Robert Adams, Quarried Mesa Top, Pueblo County, Colorado, 1978
Robert Adams wrote a great essay, “In the Nineteenth-century West,” which was originally printed in a book of landcape photography (reprinted in the must-own collection Why People Photograph, page 133), but it’s relavent to Mars photography. Comparing the painters and photographers from the period, specifically Timothy O’Sullivan, when they painted similar scenes, Adams believes the photographers’ work holds up better. He uses Thomas Eakins as an example of a talented painter from the east that flailed in the west.

Thomas Eakins, 1888
Carleton Watkins, Yucca Forest, Mojave Desert, ca. 1880
Read Tyler Green’s comparison of early American photography and Mars photography at Modern Art Notes.

Timothy O’Sullivan, Pyramid Lake, Nevada, 1867
Optimism inspired by space exploration is both wonderful and confusing. When we see the photo of the earth as blue marble taken by Apollo 17, or the more recent pale blue dots from Mars, the collective resources we waste to repeat dry heaves of violence seem absurd. But, as things are now, you can’t have one without the other. Space exploration and the modern aerospace industry are very intertwined, and events like probing a comet or landing on Mars have the same technological background as inter-continental missiles, drone warfare, and military satellites. It’s important to confront this, and there is an artist that explores this concoction of technology and human curiosity - Trevor Paglen.
NASA - Mariner 4, Mars, July 15, 1965
Earliest close-up photography of Mars by NASA (digitized for transmission from an analog television camera source) - total data returned from the mission was about 634 kB.
NASA’s Mars Exploration Rover Opportunity, Endeavour Crater, Mars, January 27, 2012
One of the greatest photographic projects of our time, the two Mars Exploration Rovers landed in 2004 with nine cameras on board.

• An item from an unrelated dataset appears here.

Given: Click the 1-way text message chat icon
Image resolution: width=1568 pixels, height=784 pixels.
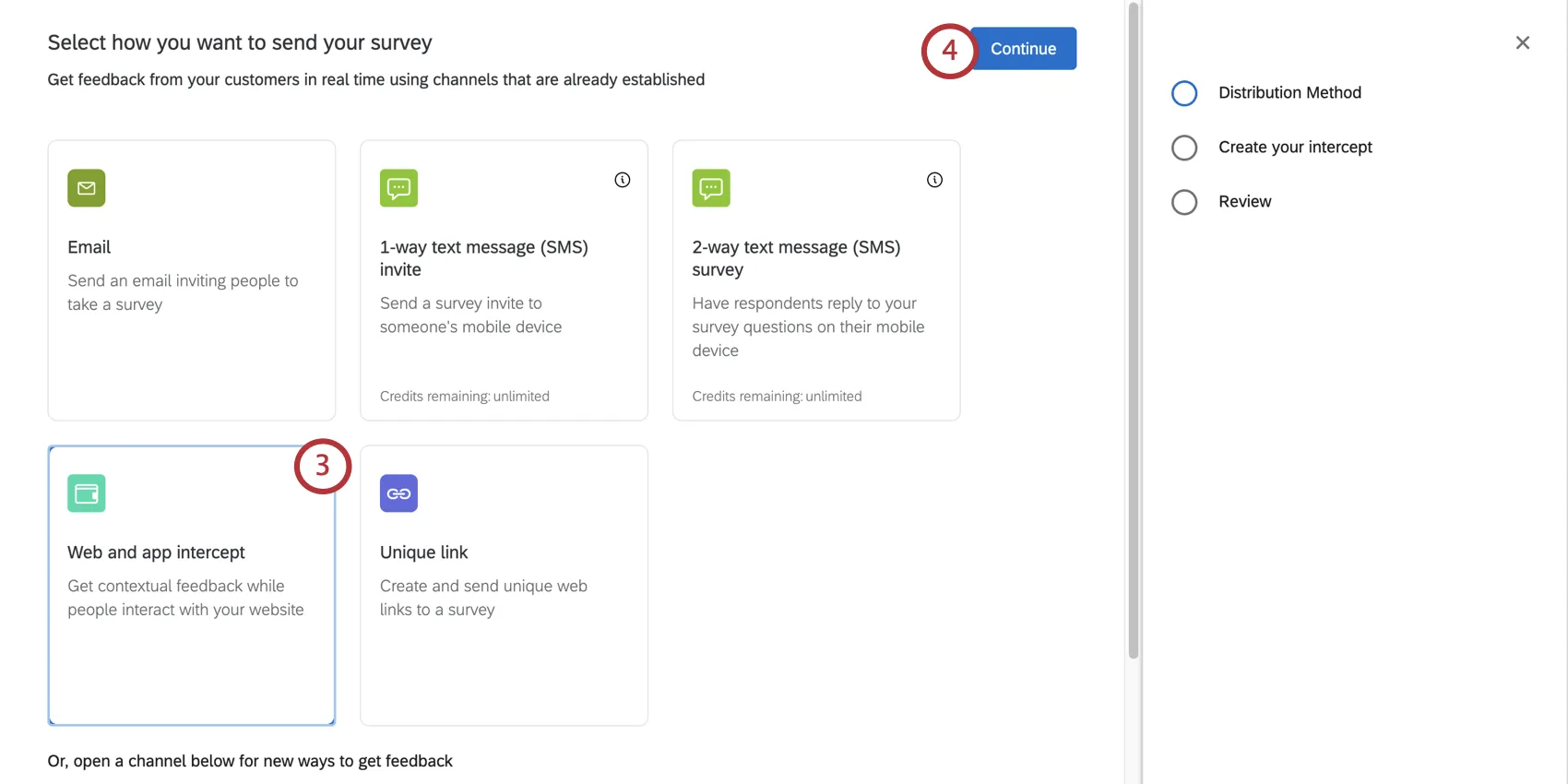Looking at the screenshot, I should (x=398, y=188).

There have been 3D photographs, simulated color panoramas, and grainy navigation photos. The rover Spirit accumulated 128,000 images, Opportunity has sent back 169,000 and is still going.
Few artists have approached this archive (Thomas Ruff comes to mind, but his Mars work seems to be from orbit, via the Mars Reconnaissance Orbiter). Just in the way Michael Light explored and reprinted selections from the Apollo archive, it would be wonderful to see what Robert Adams, Lewis Baltz, Mark Klett, Todd Hido, Sally Mann, Rinko Kawauchi, Richard Misrach or Naoya Hatakeyama would find in there.
The Curiosity rover is powered by plutonium, which gives it minimum of 14 years of power. If tonight’s landing is successful, it could send back several million photographs over the next decades.